#### [TEXT EXCERPT]
****

I offer as an alternative to invite through the Canadian Judicial Council the judge in question to clarify. If it is not to be viewed as a matter of contempt, we will at least have taken note of it and moved on to other important issues.

Petitions December 5th, 1997

Mr. Speaker, pursuant to Standing Order 36, I am pleased to present a petition signed by over 2,300 individuals from all across Canada. The petition organizers, representatives from food banks and national anti-hunger groups, are here with us in the gallery today. The petitioners point to Canada's commitment under the United Nations covenant on economic, social and cultural rights to maintain a decent standard of living for Canadians while poverty and hunger for too many have become a fact of everyday life in Canada.

The petitioners therefore call on Parliament to restore national standards for social assistance, to ensure that such standards are maintained through adequate funding to the provinces and to provide leadership in eradicating poverty and hunger in Canada.

Privilege December 5th, 1997

Mr. Speaker, I have a few comments on this question of privilege. I do regard it as a serious matter. I understand the Speaker is considering this matter. In his consideration I hope it will not be simply regarded as a matter of order in the House.

****

#### [INFORMATION SUPPLIED]
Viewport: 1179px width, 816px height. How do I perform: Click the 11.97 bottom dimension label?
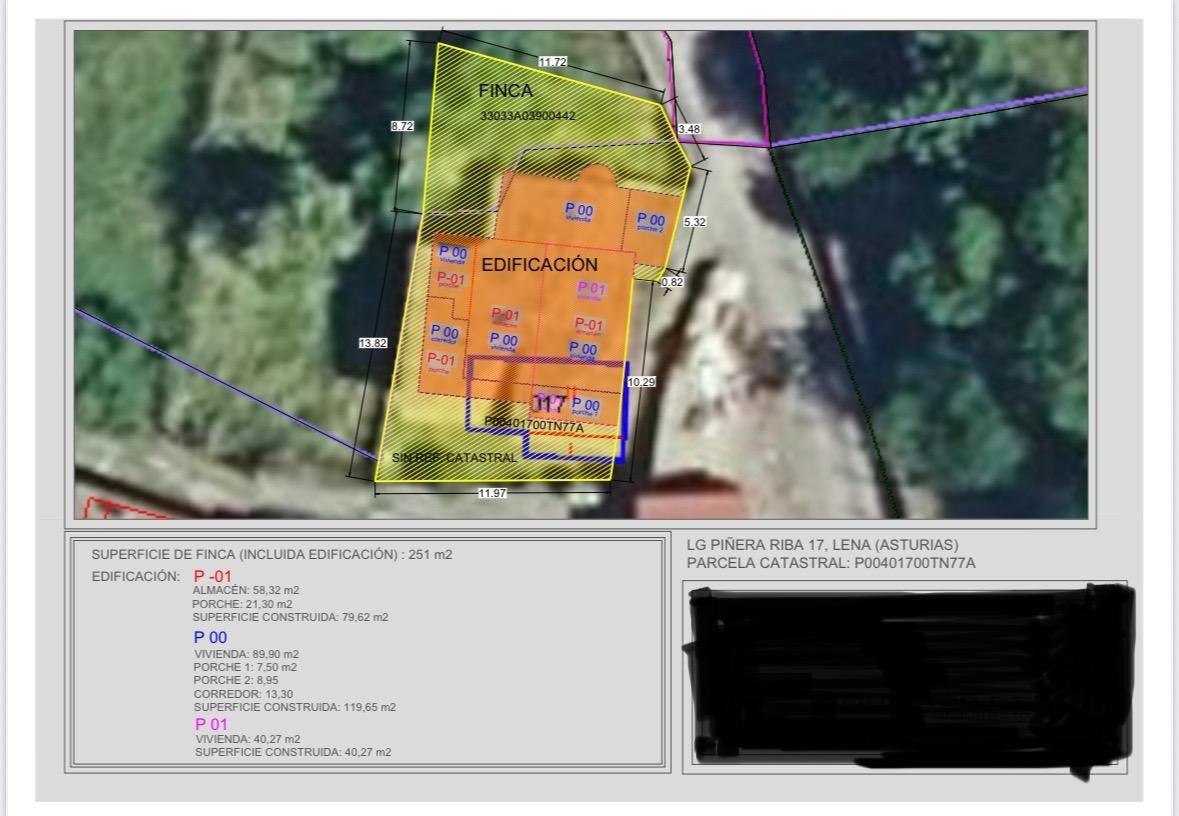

****

#### [YOUR TASK]
According to the parliamentary text excerpt, how many individuals signed the petition presented under Standing Order 36?

#### [WRITTEN REPLY]
Over 2,300 individuals from all across Canada.